Though Cat #1 was dumb as a rock, neither cat had trouble picking it up. The key with both was to be consistent, and not give mixed signals. I don't think you're asking the impossible at all. If it's just the armpit-kneading you're having trouble with, push your kitty away every time she kneads you. Have a little pillow or pet right there to knead, instead, if you like -- just move her so her front paws land on it. If she doesn't stop after 2-5 hints, push her off the bed. At first, she'll probably jump right back on and knead you again. Push her right back off the bed if she does this. Repeat the same process each night: push her off you at first, and then off the bed when she doesn't take a hint.

Good luck with your armpit!
posted by moira at 6:32 PM on May 23, 2012 [6 favorites]


I love cats and am all for cuddling them but I love my sleep a lot more. So yes, you could probably eventually train the cat but why go to that much trouble when you're trying to sleep. Just banish them from the bedroom - they'll soon get used to it and you'll enjoy blissfully uninterrupted sleep and painfree armpits immediately.
posted by koahiatamadl at 2:23 AM on May 24, 2012


I second the recommendation of going to bed early (just 15 minutes, maybe), scooping her up, and giving her all the attention she craves. Listen to your iPod while you do so if it will help.
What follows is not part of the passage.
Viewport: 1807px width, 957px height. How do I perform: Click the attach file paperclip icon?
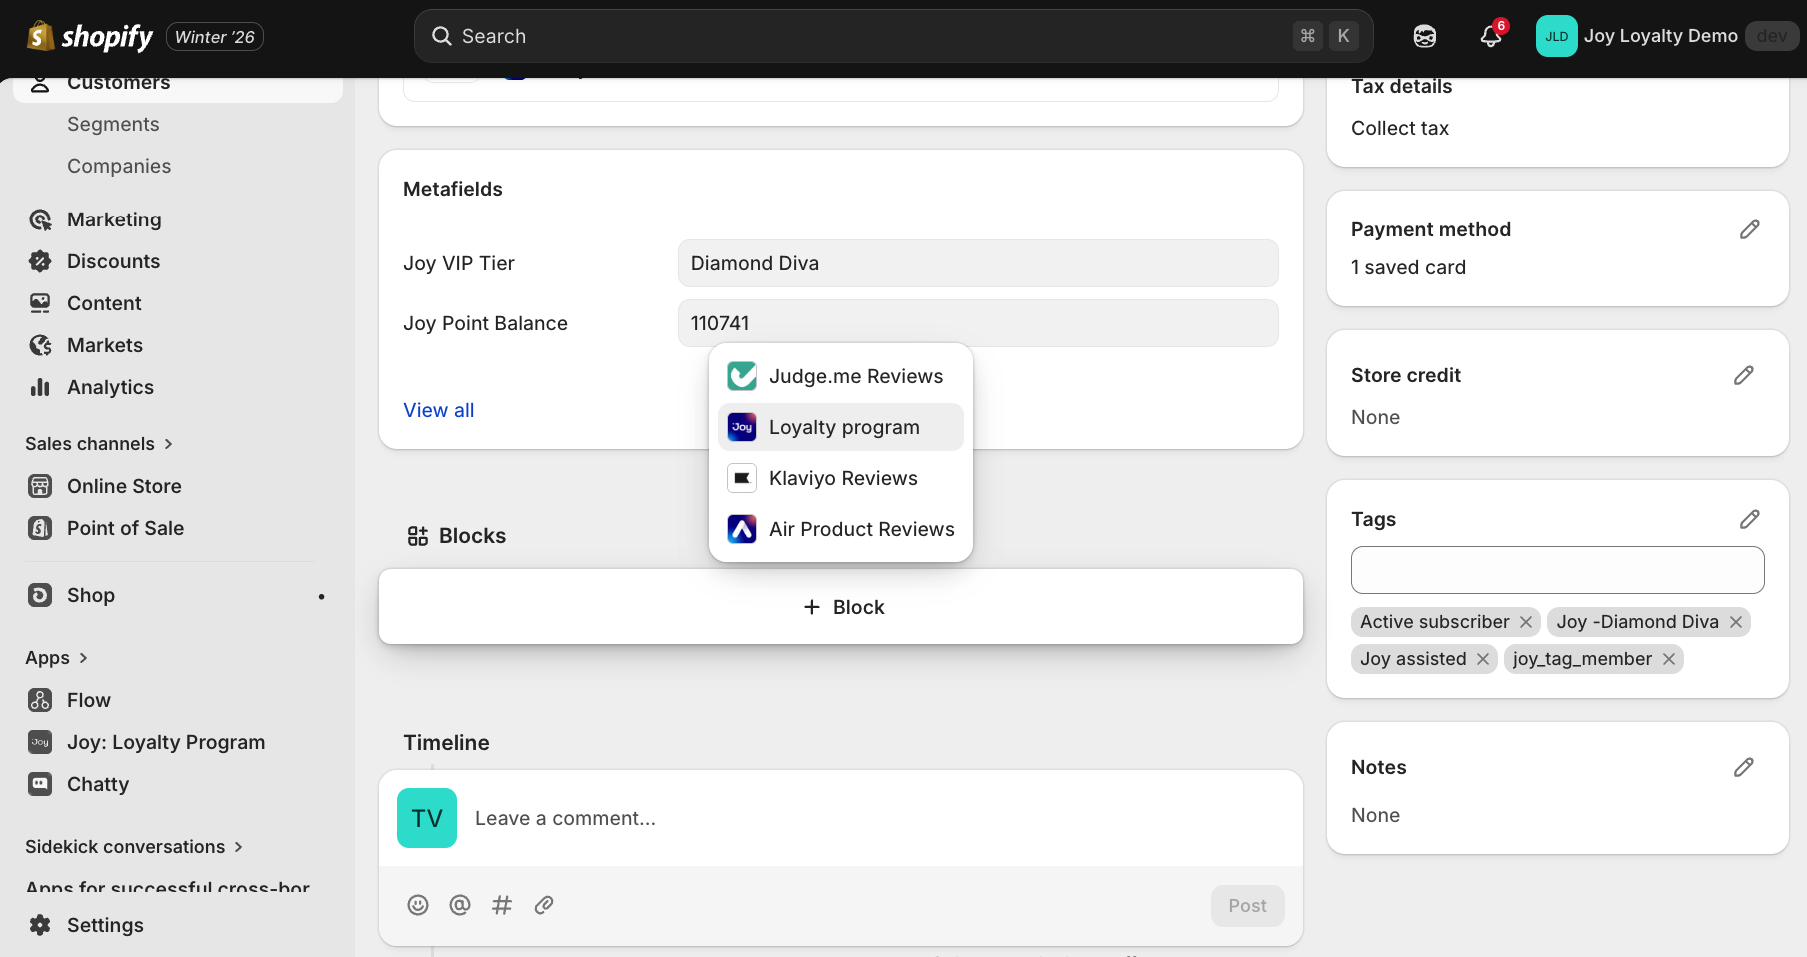point(544,905)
We all need more sleep/rest; this can benefit both of you!

I've tried blowing in my cats' faces to discourage them from pestering me and have had mixed results. You can try it if she wakes you up demanding more *after* a cuddle session.

If giving her attention in advance of falling asleep doesn't work, then I agree that they have to be locked out of the bedroom.
posted by purplesludge at 6:30 AM on May 24, 2012


I agree that you have to stick with it, but also that it's hard to know for sure what will work.

I did have a cat that I got as an adult from the pound, who really wanted to knead as I was trying to fall asleep -- not painful, but kept me up. (he was a delight at all other times, although definitely an affection-seeker.) I adopted the plan of giving him one warning (hey!), and then if he did it again, I'd throw him off the bed. it took a couple of weeks, but he learned.
posted by acm at 8:03 AM on May 24, 2012


What worked for me is to just keep up with and even escalate the "ouch!" response. Really over react and scream bloody murder when you feel the slightest pokey or scratch.

It worked in training my cats so that now they *never* knead on bare skin. One will even flop over and knead the air because he just needs to knead.
posted by utsutsu at 8:21 AM on May 24, 2012


A quick blow of breath on my cat when she was new to our household, often repeated 2-3 more times did train her to stop trying to sleep on my pillow. You don't need canned air, just put your lips together and blow.